- _Aim of the exercise_: Reproduce the items below word for word, starting at the first line and ending at the line that contains "at (413, 17).".

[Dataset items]
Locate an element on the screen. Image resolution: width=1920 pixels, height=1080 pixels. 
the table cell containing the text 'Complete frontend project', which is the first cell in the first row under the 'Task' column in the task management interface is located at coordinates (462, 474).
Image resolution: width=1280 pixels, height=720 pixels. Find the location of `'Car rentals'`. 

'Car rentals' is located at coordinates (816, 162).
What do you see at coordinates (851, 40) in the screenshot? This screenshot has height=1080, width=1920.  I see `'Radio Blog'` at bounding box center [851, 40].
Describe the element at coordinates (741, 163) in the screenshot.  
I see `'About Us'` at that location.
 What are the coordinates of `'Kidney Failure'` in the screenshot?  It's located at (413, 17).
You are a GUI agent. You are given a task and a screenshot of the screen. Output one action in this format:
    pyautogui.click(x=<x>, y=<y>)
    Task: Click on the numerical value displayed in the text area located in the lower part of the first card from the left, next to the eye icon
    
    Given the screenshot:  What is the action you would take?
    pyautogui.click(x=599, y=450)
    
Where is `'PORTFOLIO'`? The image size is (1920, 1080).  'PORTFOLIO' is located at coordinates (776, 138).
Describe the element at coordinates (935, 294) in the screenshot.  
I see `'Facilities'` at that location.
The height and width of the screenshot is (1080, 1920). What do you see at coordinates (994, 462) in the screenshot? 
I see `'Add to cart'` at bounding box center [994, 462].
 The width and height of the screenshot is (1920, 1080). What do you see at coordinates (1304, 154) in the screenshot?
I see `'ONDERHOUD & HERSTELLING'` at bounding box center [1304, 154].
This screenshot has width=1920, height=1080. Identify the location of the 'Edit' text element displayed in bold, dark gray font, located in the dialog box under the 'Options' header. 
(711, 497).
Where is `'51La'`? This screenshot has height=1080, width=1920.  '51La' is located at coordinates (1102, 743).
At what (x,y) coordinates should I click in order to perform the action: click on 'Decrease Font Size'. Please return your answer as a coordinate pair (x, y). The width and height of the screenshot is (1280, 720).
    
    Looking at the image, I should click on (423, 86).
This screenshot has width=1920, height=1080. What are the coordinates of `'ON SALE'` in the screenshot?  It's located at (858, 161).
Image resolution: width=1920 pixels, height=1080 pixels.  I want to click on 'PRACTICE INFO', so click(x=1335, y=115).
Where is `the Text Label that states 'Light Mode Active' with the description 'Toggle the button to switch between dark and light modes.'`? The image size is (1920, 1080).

- _Correct answer_:
Locate an element on the screen. Image resolution: width=1920 pixels, height=1080 pixels. 
the table cell containing the text 'Complete frontend project', which is the first cell in the first row under the 'Task' column in the task management interface is located at coordinates (462, 474).
Image resolution: width=1280 pixels, height=720 pixels. Find the location of `'Car rentals'`. 

'Car rentals' is located at coordinates (816, 162).
What do you see at coordinates (851, 40) in the screenshot? This screenshot has height=1080, width=1920.  I see `'Radio Blog'` at bounding box center [851, 40].
Describe the element at coordinates (741, 163) in the screenshot.  
I see `'About Us'` at that location.
 What are the coordinates of `'Kidney Failure'` in the screenshot?  It's located at (413, 17).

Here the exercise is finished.